__Stored data__:
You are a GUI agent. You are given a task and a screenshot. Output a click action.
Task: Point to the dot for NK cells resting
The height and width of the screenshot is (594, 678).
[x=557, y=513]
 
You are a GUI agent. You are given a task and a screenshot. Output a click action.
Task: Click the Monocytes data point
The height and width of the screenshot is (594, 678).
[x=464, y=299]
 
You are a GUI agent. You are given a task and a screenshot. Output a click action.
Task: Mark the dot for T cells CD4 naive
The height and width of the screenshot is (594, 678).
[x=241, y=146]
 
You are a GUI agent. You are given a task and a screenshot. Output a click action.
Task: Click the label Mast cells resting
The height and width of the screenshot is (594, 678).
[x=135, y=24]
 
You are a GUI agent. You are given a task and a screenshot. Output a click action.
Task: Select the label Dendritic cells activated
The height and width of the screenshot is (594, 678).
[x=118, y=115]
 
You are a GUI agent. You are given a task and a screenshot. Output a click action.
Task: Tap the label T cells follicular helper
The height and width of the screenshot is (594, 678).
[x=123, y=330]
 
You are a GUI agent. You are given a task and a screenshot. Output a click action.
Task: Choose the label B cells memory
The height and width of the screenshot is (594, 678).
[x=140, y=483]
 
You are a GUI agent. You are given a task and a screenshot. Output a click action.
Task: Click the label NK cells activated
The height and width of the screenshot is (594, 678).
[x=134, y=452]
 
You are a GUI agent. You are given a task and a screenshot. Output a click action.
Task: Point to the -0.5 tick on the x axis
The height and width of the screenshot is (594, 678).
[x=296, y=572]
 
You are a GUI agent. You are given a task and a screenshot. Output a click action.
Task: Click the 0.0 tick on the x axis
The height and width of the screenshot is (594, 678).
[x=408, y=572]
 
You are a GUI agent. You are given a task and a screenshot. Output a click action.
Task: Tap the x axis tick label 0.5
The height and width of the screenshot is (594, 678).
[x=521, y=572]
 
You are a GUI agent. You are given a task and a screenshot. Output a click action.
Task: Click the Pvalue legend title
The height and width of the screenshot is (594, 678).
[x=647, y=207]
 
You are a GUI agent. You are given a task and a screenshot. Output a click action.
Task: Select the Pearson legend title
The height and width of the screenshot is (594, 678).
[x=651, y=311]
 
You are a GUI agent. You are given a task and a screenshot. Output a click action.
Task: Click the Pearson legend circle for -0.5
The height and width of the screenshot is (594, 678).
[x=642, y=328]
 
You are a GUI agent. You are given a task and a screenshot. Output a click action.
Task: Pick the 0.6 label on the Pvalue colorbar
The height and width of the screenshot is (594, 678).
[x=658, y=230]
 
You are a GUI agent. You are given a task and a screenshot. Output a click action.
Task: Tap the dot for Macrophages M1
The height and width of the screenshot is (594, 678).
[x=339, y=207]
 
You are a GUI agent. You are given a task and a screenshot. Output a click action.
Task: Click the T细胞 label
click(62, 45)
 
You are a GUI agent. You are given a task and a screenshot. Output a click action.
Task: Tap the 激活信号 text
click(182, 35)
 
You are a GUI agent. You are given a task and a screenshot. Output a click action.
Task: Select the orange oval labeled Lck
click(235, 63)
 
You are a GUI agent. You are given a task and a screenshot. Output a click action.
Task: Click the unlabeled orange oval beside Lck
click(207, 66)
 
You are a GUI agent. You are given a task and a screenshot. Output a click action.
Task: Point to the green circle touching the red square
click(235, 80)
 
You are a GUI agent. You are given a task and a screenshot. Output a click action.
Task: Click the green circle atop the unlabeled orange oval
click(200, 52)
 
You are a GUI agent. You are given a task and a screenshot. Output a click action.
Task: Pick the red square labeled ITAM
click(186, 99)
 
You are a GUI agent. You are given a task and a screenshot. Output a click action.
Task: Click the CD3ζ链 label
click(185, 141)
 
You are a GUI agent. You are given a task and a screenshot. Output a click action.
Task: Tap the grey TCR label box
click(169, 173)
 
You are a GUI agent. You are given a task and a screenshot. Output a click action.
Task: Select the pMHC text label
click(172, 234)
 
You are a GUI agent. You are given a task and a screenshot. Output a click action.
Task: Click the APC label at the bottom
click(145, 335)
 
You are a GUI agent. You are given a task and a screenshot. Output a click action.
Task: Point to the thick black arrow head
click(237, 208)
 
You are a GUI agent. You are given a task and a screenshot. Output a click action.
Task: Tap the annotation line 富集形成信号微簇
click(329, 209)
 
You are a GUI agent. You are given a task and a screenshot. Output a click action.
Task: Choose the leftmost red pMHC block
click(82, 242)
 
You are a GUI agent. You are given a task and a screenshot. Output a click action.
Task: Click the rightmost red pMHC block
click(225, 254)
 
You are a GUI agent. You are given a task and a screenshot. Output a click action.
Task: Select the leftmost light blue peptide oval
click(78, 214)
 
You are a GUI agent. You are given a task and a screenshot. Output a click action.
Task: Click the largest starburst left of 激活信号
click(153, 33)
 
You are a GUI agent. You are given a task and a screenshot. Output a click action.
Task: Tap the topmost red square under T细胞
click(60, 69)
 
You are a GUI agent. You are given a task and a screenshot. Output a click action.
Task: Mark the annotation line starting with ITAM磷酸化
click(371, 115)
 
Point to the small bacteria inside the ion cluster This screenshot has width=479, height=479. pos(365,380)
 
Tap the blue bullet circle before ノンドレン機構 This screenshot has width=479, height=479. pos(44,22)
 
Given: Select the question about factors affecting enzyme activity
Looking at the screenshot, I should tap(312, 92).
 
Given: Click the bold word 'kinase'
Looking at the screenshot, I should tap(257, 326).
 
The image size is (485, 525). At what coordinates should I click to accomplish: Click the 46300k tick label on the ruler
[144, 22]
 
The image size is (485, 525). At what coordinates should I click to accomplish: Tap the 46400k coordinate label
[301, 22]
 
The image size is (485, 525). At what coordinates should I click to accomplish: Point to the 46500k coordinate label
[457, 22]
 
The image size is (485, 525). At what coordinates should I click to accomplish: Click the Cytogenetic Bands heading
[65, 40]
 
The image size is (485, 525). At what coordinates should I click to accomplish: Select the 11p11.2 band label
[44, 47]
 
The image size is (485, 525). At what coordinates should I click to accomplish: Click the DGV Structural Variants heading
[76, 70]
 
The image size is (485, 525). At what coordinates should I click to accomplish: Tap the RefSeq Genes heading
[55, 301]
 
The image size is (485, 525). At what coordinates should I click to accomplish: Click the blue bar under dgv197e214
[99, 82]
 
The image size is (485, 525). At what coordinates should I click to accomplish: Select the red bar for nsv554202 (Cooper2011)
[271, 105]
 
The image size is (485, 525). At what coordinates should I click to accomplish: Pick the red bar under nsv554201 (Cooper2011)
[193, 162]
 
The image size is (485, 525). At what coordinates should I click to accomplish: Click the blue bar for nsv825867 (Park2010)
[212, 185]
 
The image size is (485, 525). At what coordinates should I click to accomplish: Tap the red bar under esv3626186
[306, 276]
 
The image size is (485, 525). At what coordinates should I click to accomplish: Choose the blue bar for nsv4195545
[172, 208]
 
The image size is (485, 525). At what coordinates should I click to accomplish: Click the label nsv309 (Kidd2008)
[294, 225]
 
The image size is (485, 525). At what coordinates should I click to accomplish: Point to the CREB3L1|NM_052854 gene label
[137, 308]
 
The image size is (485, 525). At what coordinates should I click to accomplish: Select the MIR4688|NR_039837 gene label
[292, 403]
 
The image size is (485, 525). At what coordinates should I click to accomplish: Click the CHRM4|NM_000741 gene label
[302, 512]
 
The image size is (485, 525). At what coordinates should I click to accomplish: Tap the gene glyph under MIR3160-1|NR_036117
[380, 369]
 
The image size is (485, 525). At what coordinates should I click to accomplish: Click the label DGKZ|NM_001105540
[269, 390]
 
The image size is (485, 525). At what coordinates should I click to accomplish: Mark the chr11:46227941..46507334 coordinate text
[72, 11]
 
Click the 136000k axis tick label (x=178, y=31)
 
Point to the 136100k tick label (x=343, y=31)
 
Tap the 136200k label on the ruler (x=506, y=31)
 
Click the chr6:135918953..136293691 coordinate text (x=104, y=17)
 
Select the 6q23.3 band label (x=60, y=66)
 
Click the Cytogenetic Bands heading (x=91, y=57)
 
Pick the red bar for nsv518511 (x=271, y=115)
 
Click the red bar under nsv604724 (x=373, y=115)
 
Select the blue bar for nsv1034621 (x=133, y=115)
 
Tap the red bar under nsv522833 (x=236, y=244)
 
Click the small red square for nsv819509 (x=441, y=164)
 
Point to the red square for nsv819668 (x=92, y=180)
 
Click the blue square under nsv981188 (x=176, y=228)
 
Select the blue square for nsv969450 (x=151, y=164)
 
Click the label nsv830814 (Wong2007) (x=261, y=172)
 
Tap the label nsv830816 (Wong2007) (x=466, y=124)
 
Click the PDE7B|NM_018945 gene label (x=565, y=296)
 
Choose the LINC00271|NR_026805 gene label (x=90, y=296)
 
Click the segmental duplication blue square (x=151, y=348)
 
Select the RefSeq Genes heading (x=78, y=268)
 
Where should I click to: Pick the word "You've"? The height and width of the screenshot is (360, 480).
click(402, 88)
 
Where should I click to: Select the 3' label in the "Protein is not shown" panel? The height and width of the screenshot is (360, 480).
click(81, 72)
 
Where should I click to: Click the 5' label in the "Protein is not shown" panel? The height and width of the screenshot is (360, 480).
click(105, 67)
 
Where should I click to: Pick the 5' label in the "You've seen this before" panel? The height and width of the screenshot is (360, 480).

__How to complete this task__: From the entries above, copy each line holding "resting".

__Written response__:
Task: Point to the dot for NK cells resting
Task: Click the label Mast cells resting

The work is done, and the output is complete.